* Start *

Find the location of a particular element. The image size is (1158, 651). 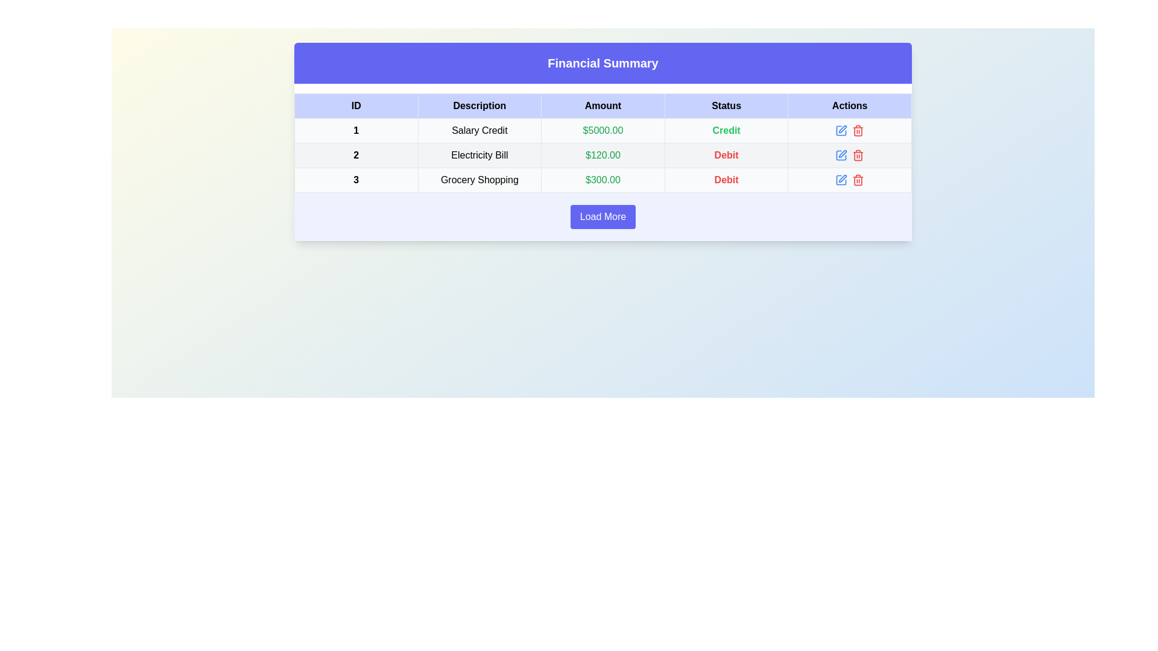

the button located below the 'Financial Summary' table to load more content is located at coordinates (603, 216).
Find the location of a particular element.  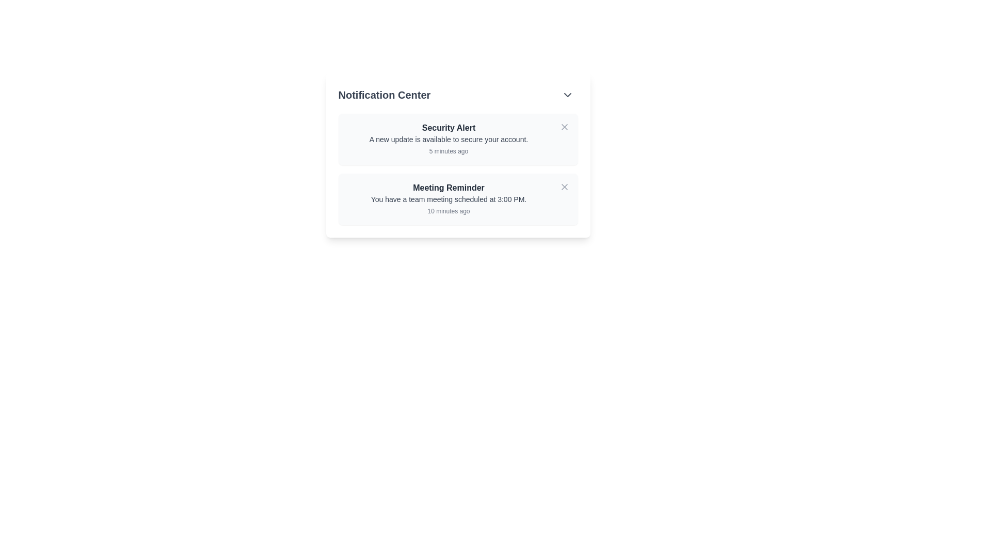

the text label that serves as a heading for the notifications section, located at the top left of its interface group is located at coordinates (384, 95).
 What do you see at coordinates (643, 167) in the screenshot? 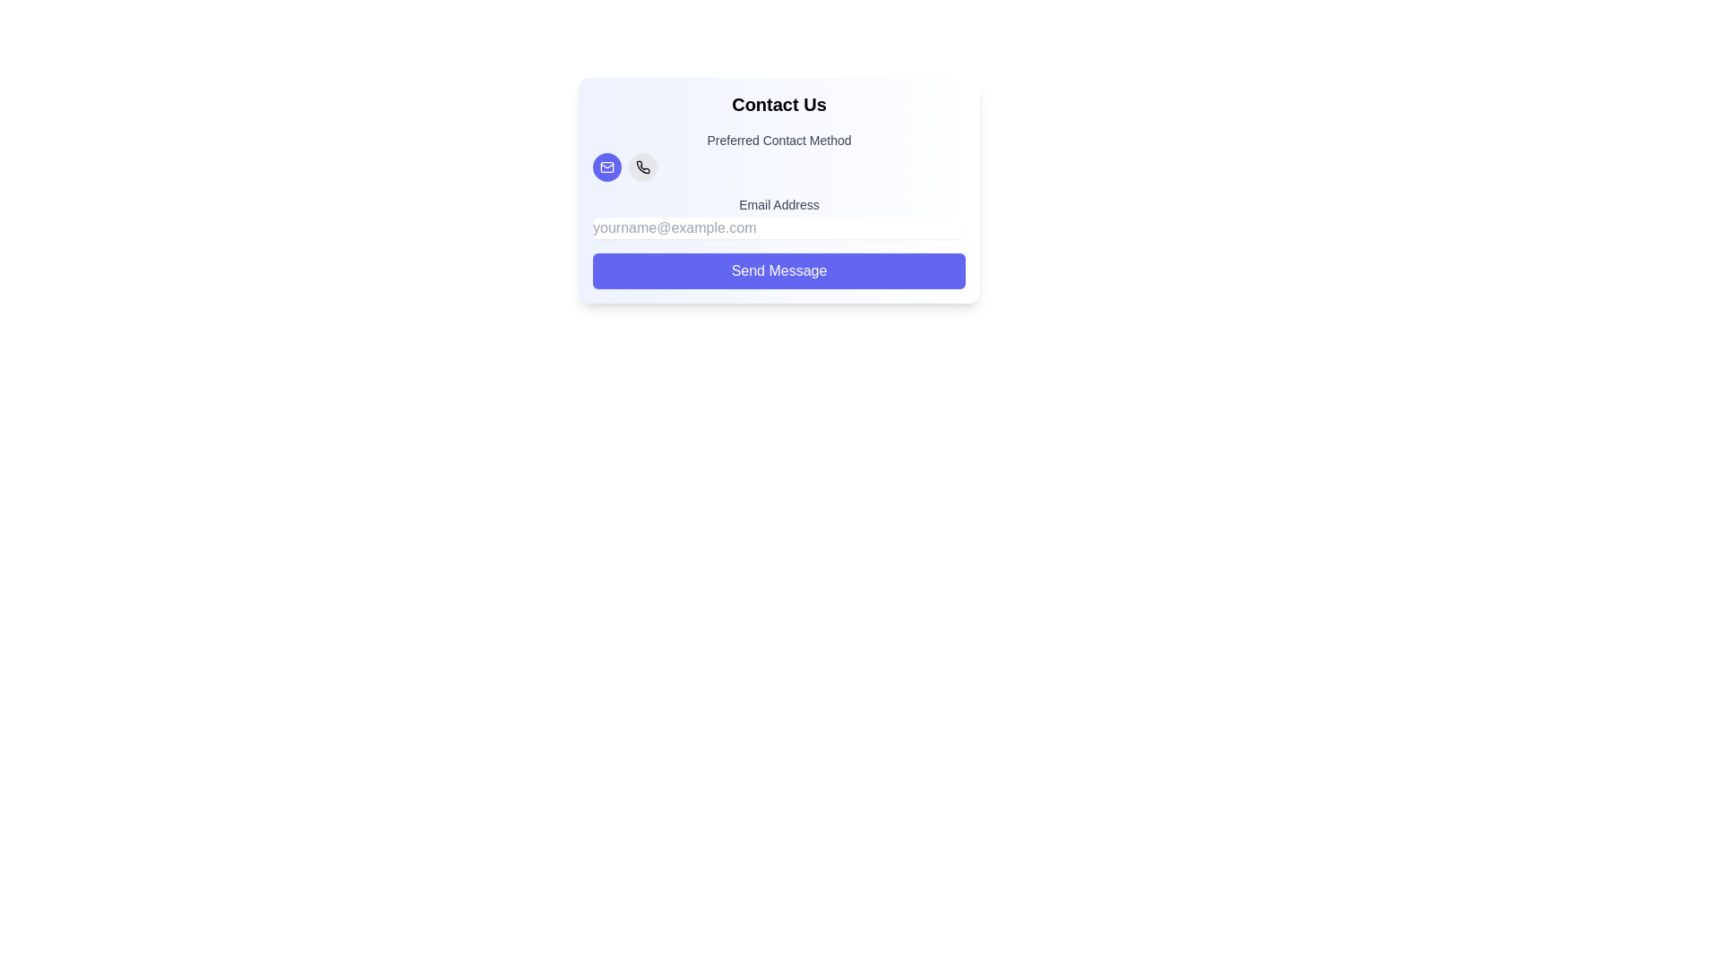
I see `the phone icon button located in the 'Preferred Contact Method' section, positioned to the right of the mail icon` at bounding box center [643, 167].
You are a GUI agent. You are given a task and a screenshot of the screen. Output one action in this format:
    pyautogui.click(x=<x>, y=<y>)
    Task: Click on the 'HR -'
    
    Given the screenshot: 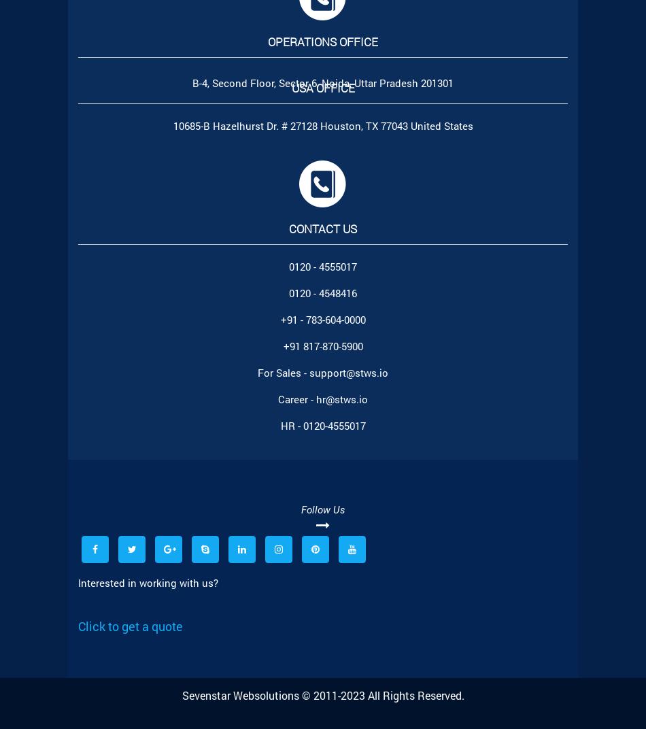 What is the action you would take?
    pyautogui.click(x=290, y=425)
    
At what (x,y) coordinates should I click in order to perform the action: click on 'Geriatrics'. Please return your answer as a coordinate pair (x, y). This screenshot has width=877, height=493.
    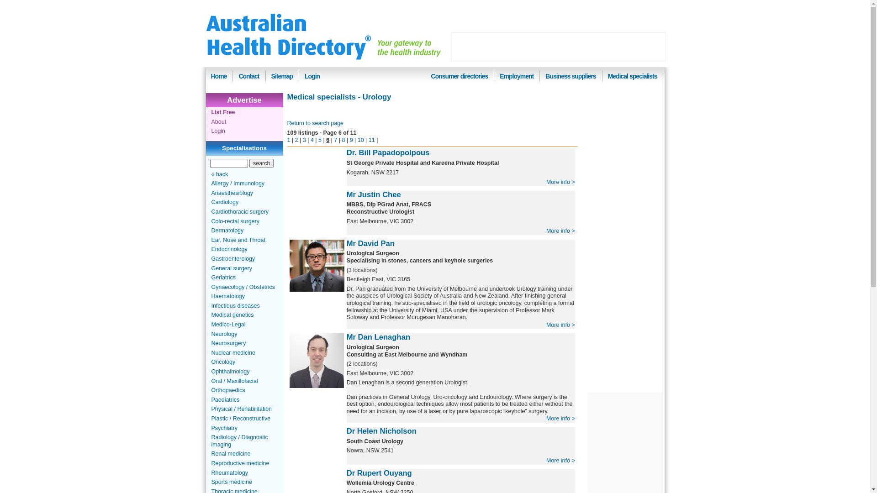
    Looking at the image, I should click on (223, 277).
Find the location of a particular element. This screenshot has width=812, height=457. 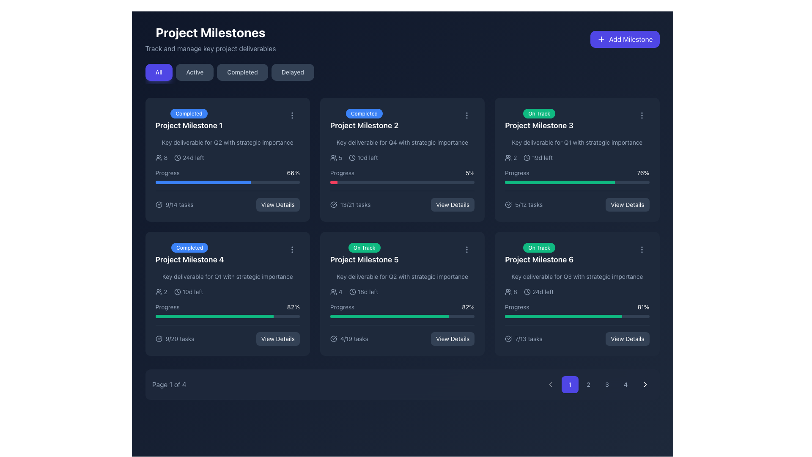

displayed number of participants associated with 'Project Milestone 5' from the text label located at the top left of the milestone card is located at coordinates (336, 292).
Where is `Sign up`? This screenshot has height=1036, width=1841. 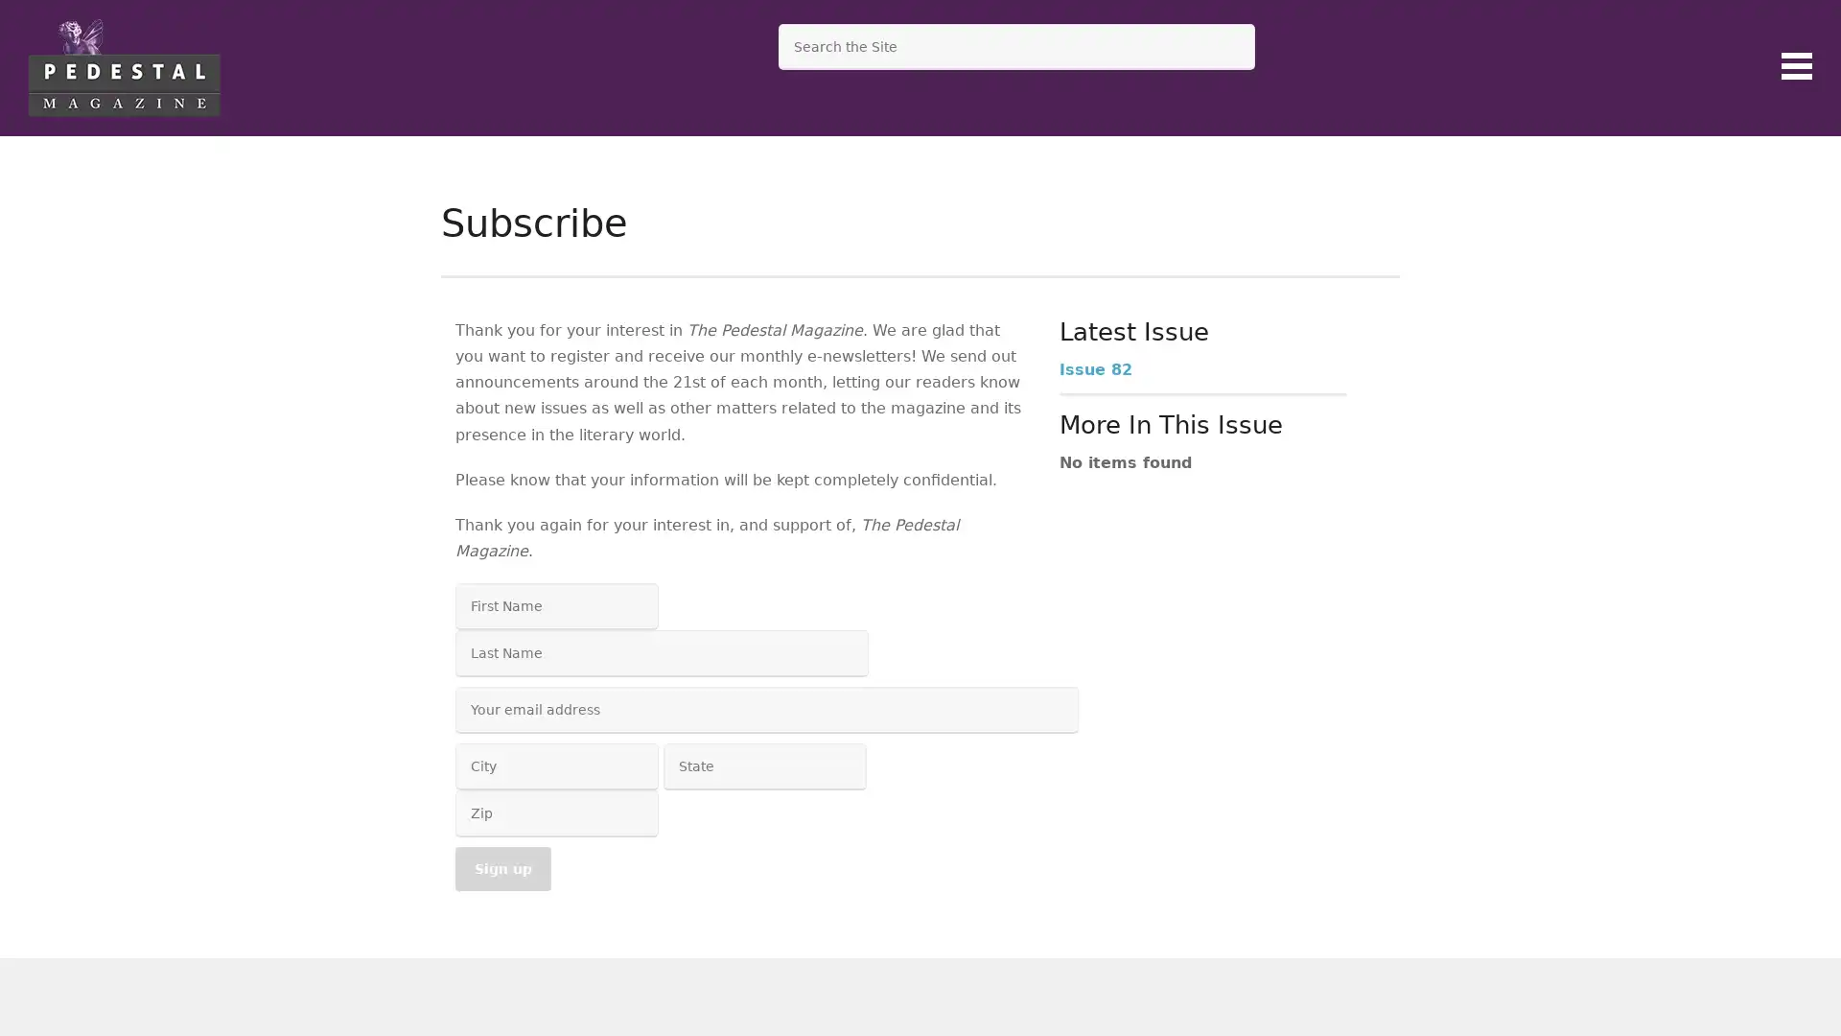
Sign up is located at coordinates (502, 869).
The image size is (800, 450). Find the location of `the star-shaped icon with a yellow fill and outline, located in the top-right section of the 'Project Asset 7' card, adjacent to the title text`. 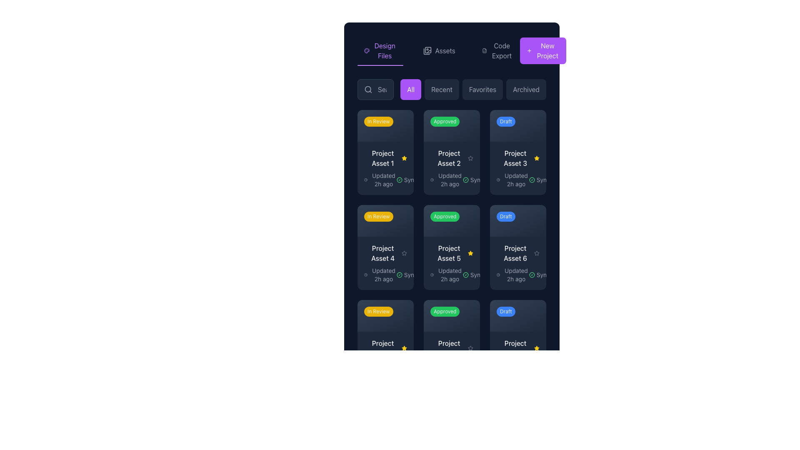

* End *

Reproduce the material from the line containing "Find the location of a particular element. This" down to the line containing "Sign up is located at coordinates (502, 869).", substituting "image" for "screenshot" and changing nothing else. Leave out the pictures.

- [EXPECTED ANSWER]
Find the location of a particular element. This image has width=812, height=457. 

displayed number of participants associated with 'Project Milestone 5' from the text label located at the top left of the milestone card is located at coordinates (336, 292).
Where is `Sign up`? This image has height=1036, width=1841. 
Sign up is located at coordinates (502, 869).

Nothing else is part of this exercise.